I'm following a pdf with instructions to authenticate an API and it says this:
clientNonce: a8673858-023c-4f8d-805d-fc8d65613a9c serverNonce: 2d2d0a7b-c439-413c-a823-0b2acbecd496 key: mypasswordThe clientHash is: SHA1(data = LOWER(clientNonce) + LOWER(serverNonce) + user’s plaintext password, key = user’s plaintext password). The clientHash should be sent in UPPERCASE hexadecimal format.

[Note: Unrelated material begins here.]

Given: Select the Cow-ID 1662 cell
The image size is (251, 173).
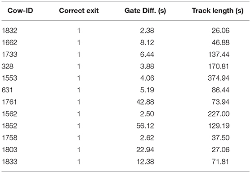Looking at the screenshot, I should [x=9, y=42].
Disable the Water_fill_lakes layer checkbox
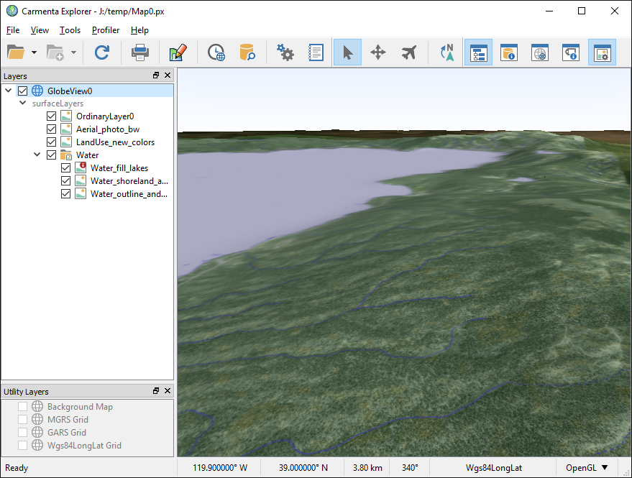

For example: SHA1“a8673858-023c-4f8d-805d-fc8d65613a9c2d2d0a7b-c439-413c-a823-0b2acbecd496mypassword”, “mypassword”) based on above scenario and assuming the user’s password is “mypassword” results in hash D9BB04C0A7F350835E9AE4EED425AEA82EACB31A HINT: Use the following online SHA1 conversion tool: http://hash.online-convert.com/sha1-generator
Using the online conversion tool with the scenario given doesn't give the same resulted hash. The only way I was able to get the same resulted hash was by using this HMAC SHA1 hash generator https://codebeautify.org/hmac-generator
Nowhere in the pdf does it say that it should use HMAC though, and I'm unable to authenticate when I test the API. I've tried creating the clientHash using both sites and neither have worked.